(Source excerpt):
--

17.         Miscellaneous.

 

(a)          Construction. Unless the context indicates otherwise, the term “Holder” shall include any transferee or transferees of this Warrant pursuant to Section 15(b), and the term “Warrant” shall mean and include any and all warrants outstanding pursuant to this Agreement, including those evidenced by a certificate or certificates issued upon division, exchange, substitution or transfer pursuant to Section 15.

 

(b)          Notices. Unless otherwise provided, any notice required or permitted under this Warrant shall be given in writing and shall be deemed effectively given upon personal delivery to the party to be notified or three (3) days following deposit with the United States Post Office, by registered or certified mail, postage prepaid and addressed to the party to be notified (or one (1) day following timely deposit with a reputable overnight courier with next day delivery instructions), or upon confirmation of receipt by the sender of any notice by facsimile transmission, at the address indicated below or at such other address as such party may designate by ten (10) days' advance written notice to the other parties.

--

(Provided data):
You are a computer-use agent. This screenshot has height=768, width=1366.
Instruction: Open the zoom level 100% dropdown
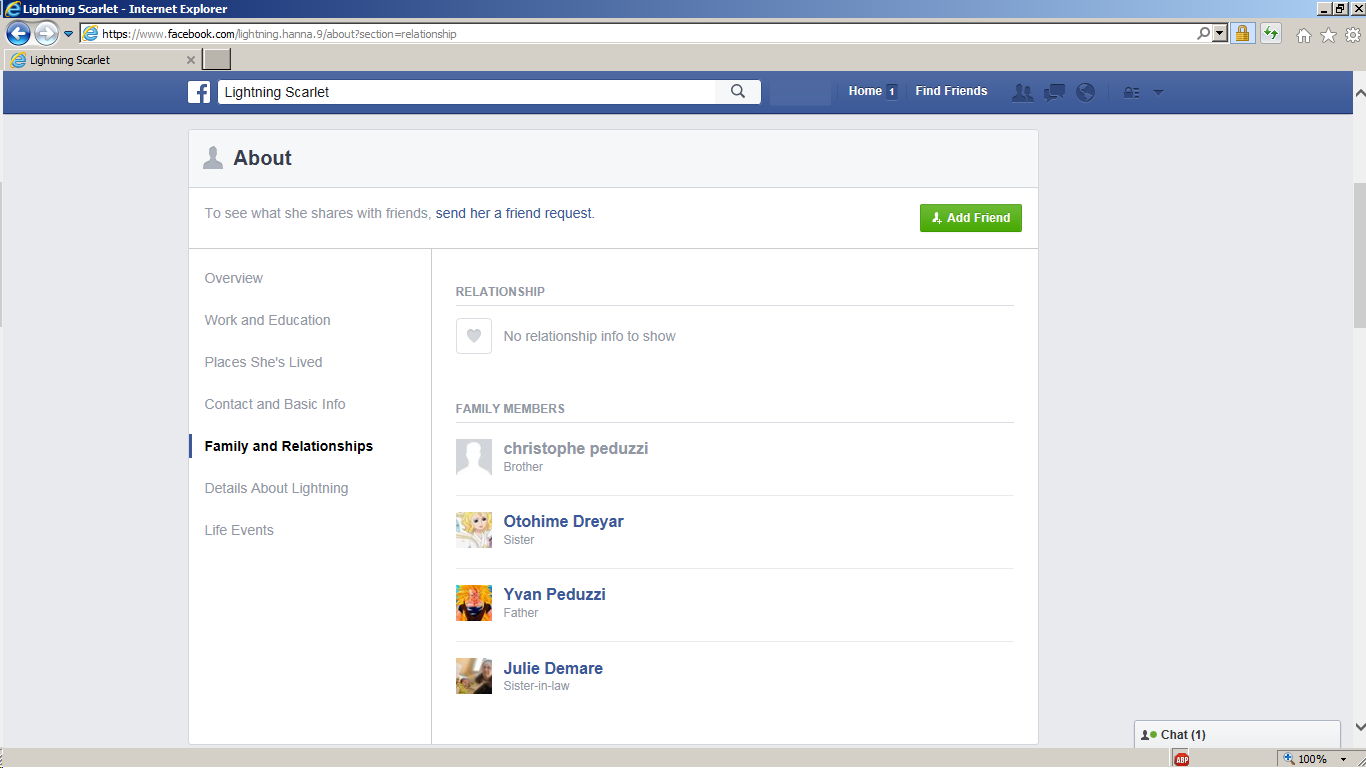(1343, 759)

--

(Written instruction A):
Reproduce the warrant excerpt from "17.         Miscellaneous." to "pursuant to Section 15.".
(Written instruction B):
According to the notices provision in the warrant excerpt, how many days after deposit with the United States Post Office by registered or certified mail is a notice deemed effectively given?

(Full response A):
17.         Miscellaneous.

 

(a)          Construction. Unless the context indicates otherwise, the term “Holder” shall include any transferee or transferees of this Warrant pursuant to Section 15(b), and the term “Warrant” shall mean and include any and all warrants outstanding pursuant to this Agreement, including those evidenced by a certificate or certificates issued upon division, exchange, substitution or transfer pursuant to Section 15.

(Full response B):
Three (3) days.